Bacterial Gastroenteritis Pathophysiology
A host of different bacterial species may cause gastroenteritis (Refer to the Stomach Bug Causes) and will act on the gut in a number of ways :
- Some bacteria will enter the gastrointestinal tract and attach to the lining (intestinal mucosa) where it will begin to secrete toxins (enterotoxins). These bacteria do not invade the cells of the intestinal mucosa. The toxins will affect nutrient absorption (malabsorption) and cause the mucosal cells to secrete electrolytes and water (secretory diarrhea). This will be evident as profuse, watery diarrhea with vomiting that usually starts in 12 to 48 hours after ingestion.
- Other bacteria may invade the mucosal cells leading to ulceration and bleeding. This causes inflammatory diarrhea which is associated with diarrhea that is sometimes bloody and there is significant abdominal pain.
- Bacterial toxins that are present in foods (exotoxins) tends to result in secretory diarrhea which is profuse and watery with nausea and vomiting that is very prominent. It is fast acting and symptoms may be evident in less than 12 hours after ingesting contaminated food. In some cases, the symptoms may be present in 1 to 6 hours.

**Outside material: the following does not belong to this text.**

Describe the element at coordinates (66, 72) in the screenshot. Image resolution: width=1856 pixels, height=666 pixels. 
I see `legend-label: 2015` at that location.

This gastrointestinal irritation and inflammation causes the typical signs and symptoms seen in bacterial gastroenteritis – nausea, vomiting, diarrhea, abdominal pain with fever (not always present).
Treatment of Bacterial Gastroenteritis
- Antibiotics are not necessary in every case of bacterial gastroenteritis. Most cases are self-limiting and will resolve in a few days. If the causative organism has been identified with a stool culture and the symptoms are persisting, then antibiotics may be necessary. Immunocompromised patients may also require antibiotics.
- Antidiarrheal agents should be avoided unless the symptoms are persisting despite resolution of the infection or if antibiotics have already been commenced. This is dependent on individual cases and should be discussed with a medical doctor before using an antidiarrheal agent. A persistent diarrhea in this case may also require probiotics.
- Probiotics containing Saccharomyces boulardii and Lactobacillus casei may be useful in all cases but more so in the event of persistent diarrhea after the infection has been treated or has resolved.
- Oral rehydration therapy is the cornerstone of infectious gastroenteritis management. The BRAT diet followed by a simple bland diet should be commenced immediately once the vomiting subsides but an oral rehydration solution (ORS) should be continued for as long as the diarrhea is present.